Task goal -
Draw out every line with the word "width" from the listing below.

** Dataset records follows **

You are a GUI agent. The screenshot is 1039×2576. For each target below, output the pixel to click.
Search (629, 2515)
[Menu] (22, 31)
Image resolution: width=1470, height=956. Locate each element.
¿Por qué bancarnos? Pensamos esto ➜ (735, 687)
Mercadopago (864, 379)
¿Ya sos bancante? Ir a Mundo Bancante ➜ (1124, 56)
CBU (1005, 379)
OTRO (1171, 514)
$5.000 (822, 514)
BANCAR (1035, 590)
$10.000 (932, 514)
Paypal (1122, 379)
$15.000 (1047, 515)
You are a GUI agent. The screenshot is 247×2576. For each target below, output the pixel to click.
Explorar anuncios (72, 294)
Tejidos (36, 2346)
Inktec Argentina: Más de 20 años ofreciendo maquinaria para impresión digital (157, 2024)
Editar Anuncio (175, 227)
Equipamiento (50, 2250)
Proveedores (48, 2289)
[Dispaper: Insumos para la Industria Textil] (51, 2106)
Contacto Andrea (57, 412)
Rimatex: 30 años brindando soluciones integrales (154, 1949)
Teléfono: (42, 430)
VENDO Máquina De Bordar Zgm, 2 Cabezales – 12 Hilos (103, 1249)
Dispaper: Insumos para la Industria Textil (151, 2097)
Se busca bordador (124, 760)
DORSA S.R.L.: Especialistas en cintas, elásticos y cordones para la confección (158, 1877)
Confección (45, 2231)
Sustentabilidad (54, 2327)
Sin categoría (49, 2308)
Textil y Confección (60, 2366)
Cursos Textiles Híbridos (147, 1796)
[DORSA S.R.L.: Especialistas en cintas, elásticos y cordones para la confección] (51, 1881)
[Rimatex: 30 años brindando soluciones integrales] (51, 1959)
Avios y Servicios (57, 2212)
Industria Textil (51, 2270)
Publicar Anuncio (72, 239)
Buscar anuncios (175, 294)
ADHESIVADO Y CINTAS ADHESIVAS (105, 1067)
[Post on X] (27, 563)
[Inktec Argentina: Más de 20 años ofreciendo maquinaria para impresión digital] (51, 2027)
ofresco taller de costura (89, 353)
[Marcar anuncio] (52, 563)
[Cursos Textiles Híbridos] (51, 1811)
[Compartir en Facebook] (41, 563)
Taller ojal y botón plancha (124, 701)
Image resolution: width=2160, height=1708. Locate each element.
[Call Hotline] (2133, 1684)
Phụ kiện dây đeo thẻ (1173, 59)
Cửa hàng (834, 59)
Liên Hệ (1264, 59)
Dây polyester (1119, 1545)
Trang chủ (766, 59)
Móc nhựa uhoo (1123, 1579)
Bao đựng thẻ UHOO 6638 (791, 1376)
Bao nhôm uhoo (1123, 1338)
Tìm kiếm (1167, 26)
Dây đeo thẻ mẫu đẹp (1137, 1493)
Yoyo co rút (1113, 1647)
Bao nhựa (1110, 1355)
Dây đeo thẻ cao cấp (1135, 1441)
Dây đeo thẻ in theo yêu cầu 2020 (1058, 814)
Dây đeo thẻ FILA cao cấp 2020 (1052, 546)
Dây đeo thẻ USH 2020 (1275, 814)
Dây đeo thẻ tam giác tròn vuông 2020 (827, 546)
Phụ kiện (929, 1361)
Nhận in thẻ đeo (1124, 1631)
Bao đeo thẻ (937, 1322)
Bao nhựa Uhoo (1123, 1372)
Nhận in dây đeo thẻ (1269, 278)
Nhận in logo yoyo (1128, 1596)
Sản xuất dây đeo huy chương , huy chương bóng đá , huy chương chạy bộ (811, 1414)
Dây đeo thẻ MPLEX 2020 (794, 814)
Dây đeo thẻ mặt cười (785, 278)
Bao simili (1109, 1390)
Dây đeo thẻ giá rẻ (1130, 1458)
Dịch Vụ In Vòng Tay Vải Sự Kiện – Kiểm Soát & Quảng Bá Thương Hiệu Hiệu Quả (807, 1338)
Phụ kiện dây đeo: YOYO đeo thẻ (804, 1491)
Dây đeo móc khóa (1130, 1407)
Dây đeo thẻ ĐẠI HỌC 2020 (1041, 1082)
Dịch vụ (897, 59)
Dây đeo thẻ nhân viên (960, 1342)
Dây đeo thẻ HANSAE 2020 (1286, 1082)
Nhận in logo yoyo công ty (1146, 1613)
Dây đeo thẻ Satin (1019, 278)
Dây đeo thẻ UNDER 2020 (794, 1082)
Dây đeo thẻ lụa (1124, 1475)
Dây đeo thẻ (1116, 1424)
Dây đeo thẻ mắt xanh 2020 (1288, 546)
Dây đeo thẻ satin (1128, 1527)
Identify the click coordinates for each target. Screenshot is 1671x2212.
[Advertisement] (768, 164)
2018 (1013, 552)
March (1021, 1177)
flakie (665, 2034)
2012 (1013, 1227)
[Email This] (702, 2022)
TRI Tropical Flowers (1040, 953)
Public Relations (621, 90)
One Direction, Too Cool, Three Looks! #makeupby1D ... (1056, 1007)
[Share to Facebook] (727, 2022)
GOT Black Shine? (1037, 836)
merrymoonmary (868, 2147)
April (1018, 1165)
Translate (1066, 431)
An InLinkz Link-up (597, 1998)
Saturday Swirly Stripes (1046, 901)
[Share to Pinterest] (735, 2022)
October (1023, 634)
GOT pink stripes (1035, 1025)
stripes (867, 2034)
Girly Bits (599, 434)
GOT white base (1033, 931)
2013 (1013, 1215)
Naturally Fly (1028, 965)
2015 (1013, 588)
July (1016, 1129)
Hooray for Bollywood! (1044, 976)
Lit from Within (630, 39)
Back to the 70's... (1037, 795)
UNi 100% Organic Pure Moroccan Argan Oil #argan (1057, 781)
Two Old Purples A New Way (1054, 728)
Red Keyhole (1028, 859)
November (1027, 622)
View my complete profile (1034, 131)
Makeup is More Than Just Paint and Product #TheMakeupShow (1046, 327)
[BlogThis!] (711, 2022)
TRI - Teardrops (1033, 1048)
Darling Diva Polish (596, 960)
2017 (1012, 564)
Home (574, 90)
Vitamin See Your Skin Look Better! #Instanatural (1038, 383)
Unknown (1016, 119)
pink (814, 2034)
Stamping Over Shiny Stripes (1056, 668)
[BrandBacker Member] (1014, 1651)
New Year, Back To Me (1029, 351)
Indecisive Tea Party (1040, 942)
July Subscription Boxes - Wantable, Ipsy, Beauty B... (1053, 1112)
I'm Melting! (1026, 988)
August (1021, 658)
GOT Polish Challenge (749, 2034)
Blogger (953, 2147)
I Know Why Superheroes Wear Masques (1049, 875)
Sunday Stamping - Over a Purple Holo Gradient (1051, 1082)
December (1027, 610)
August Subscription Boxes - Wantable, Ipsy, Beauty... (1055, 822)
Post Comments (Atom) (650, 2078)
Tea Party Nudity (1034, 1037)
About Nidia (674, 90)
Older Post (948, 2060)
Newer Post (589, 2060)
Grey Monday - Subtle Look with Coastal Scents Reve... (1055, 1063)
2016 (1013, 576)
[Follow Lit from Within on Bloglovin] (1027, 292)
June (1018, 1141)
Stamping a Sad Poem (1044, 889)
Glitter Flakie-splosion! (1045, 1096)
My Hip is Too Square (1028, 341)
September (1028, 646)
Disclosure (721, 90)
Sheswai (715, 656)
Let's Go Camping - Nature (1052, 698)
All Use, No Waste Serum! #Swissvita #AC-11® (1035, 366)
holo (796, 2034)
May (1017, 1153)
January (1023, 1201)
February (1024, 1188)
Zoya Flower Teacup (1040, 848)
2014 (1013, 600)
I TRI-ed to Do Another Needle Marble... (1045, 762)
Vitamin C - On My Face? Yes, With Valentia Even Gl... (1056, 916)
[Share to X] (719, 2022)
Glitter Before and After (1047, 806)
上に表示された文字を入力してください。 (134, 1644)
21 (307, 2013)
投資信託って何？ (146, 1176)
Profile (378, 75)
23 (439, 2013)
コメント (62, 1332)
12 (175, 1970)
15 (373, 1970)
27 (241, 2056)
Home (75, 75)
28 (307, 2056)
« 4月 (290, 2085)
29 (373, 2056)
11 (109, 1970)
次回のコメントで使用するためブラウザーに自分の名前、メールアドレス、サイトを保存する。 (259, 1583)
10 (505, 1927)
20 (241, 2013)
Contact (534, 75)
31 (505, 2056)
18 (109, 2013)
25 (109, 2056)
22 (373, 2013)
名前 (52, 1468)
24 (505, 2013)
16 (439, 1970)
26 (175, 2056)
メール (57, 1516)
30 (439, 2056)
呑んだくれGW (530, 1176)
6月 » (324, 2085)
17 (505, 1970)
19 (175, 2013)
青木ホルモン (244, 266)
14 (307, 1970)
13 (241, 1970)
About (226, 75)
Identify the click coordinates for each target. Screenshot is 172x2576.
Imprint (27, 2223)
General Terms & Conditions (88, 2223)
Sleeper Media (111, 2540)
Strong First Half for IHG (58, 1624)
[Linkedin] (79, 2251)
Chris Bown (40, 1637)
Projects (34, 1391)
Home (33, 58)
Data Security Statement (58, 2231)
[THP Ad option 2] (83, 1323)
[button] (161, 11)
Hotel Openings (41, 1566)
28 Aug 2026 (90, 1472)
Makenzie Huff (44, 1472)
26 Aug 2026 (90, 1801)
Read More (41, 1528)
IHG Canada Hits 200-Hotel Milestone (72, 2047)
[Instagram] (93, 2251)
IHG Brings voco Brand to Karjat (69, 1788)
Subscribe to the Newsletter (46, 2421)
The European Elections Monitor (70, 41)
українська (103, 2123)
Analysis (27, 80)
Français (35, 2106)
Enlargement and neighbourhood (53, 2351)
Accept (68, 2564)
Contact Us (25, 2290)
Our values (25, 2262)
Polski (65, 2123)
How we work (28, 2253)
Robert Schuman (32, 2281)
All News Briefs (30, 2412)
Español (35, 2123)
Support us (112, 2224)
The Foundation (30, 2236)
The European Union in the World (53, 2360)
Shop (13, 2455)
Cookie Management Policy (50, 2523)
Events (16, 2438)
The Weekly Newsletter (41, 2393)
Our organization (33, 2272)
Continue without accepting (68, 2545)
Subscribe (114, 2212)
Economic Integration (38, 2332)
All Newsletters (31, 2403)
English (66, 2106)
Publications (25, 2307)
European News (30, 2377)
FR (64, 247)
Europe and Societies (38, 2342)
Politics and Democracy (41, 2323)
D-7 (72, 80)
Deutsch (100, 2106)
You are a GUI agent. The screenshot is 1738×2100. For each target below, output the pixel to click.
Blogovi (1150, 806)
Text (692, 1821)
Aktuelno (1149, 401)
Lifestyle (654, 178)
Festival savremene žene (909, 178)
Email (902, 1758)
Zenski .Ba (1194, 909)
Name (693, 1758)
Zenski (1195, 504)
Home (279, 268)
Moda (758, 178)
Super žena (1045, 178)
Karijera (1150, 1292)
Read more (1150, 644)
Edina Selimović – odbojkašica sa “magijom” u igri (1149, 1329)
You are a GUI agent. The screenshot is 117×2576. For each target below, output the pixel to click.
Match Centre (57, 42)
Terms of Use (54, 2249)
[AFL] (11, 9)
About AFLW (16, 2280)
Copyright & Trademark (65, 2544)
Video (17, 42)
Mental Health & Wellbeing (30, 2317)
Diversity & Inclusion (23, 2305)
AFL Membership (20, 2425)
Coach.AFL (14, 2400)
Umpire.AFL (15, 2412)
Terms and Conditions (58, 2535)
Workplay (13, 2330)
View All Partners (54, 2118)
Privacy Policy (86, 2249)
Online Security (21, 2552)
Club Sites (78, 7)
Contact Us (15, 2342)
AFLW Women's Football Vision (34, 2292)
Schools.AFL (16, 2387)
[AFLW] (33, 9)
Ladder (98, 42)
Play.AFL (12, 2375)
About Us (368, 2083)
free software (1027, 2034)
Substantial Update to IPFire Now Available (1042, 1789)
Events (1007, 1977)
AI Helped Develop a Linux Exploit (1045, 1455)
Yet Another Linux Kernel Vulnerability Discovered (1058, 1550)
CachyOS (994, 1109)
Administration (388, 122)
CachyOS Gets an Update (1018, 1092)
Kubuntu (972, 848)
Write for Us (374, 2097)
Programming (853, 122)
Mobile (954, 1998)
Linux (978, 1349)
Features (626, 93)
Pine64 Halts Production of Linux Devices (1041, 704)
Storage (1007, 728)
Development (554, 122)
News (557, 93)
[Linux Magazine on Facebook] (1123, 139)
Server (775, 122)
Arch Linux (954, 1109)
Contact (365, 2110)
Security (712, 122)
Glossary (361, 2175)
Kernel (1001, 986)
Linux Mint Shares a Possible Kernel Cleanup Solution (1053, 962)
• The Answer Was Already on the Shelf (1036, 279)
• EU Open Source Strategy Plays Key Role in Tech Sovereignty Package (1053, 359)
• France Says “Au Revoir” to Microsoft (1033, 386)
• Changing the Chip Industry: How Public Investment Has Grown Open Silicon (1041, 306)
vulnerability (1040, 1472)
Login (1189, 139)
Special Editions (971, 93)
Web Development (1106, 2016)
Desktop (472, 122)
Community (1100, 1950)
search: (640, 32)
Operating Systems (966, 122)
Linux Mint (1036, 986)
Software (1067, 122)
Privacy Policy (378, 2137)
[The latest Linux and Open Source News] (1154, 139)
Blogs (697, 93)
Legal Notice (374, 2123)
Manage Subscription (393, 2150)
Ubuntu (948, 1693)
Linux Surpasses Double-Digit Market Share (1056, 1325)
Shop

** End of Dataset records **

Response area -
Image resolution: width=1470, height=956. Locate each element.
Image resolution: width=2160, height=1708. Locate each element.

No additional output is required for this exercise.